## [Task directions]
Throughout the material below, count each line in which the word "agent" appears, then reply with the count only.

## [Working data]
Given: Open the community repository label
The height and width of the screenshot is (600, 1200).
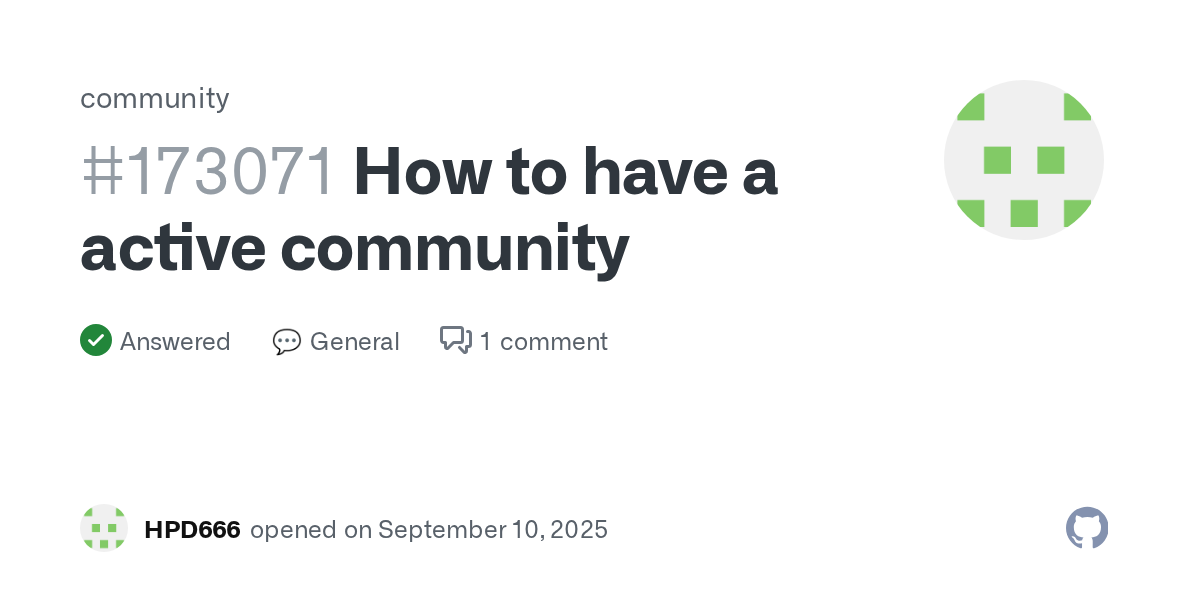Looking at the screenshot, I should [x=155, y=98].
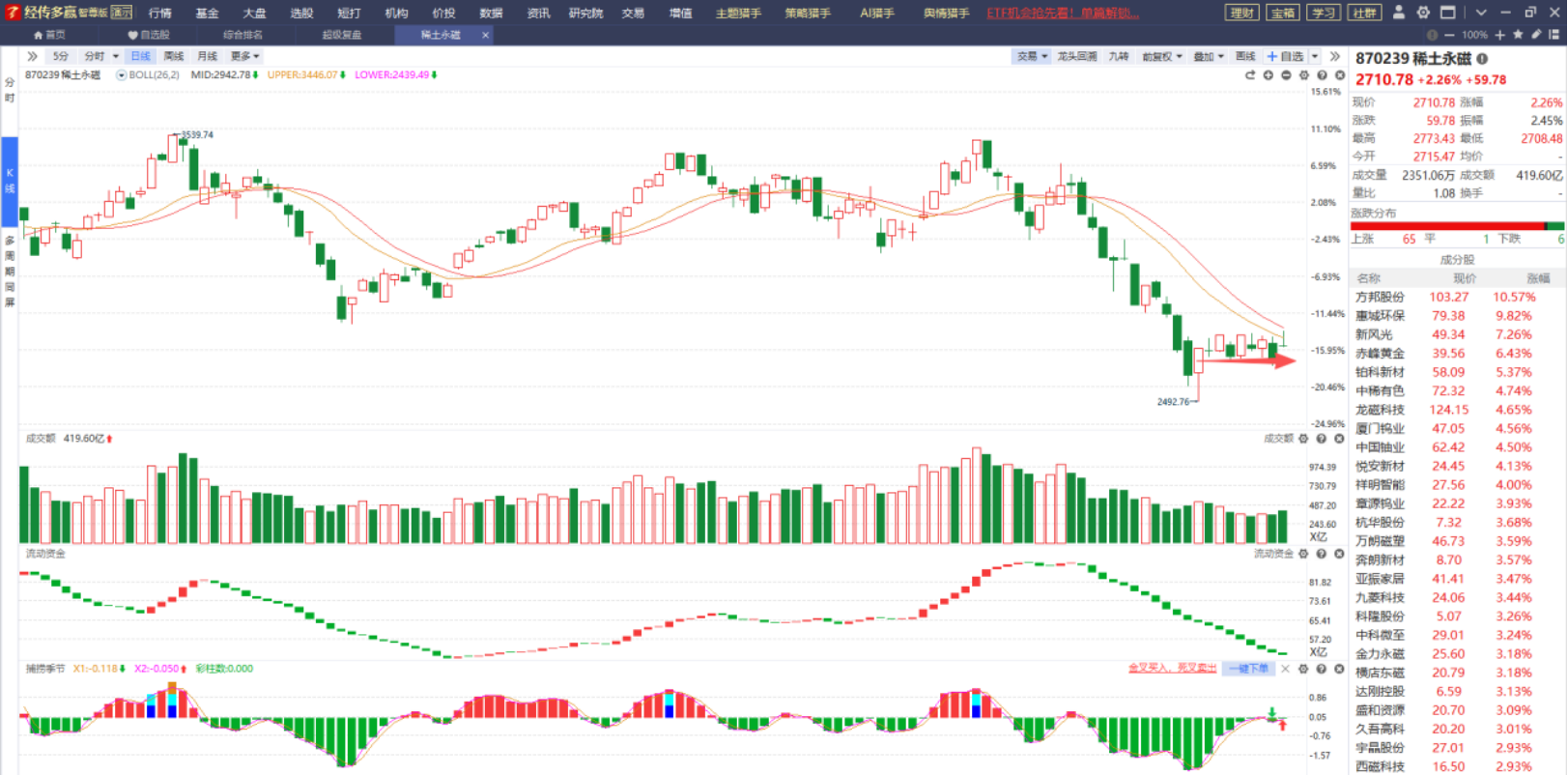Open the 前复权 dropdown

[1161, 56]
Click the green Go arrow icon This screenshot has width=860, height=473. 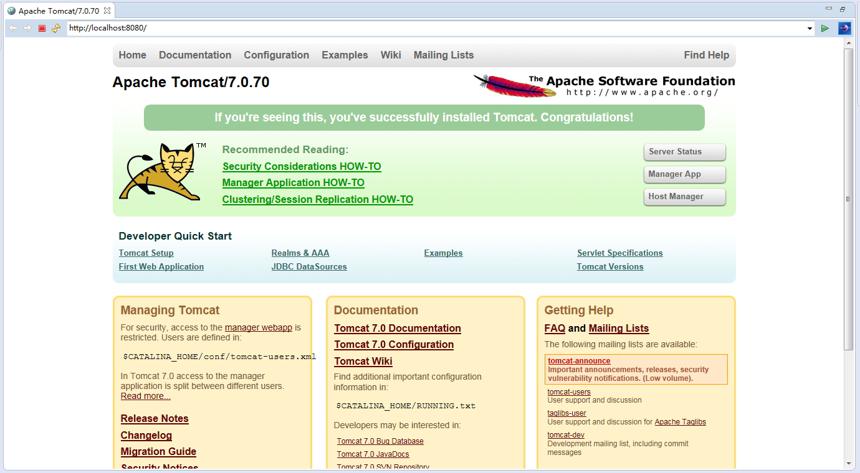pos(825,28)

...

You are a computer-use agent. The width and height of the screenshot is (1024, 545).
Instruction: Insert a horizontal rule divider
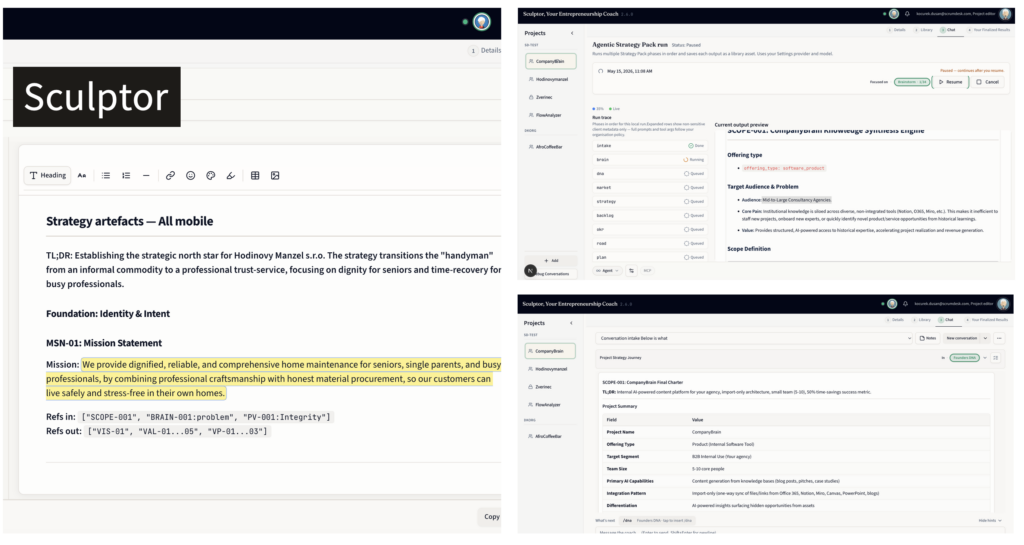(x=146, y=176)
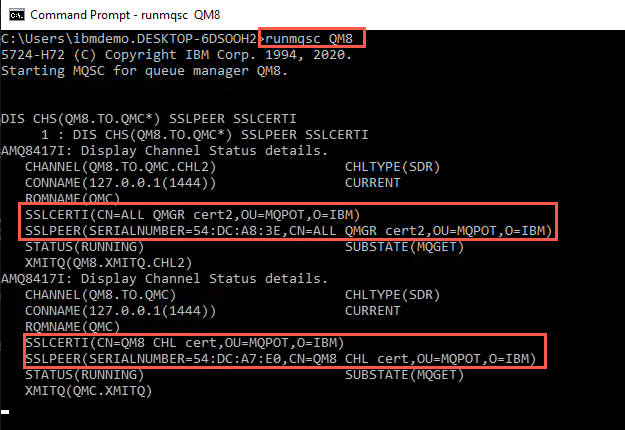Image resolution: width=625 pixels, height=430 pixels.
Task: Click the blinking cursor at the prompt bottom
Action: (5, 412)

--

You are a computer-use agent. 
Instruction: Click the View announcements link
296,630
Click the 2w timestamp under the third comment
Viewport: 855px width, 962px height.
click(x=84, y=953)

## [The answer]
2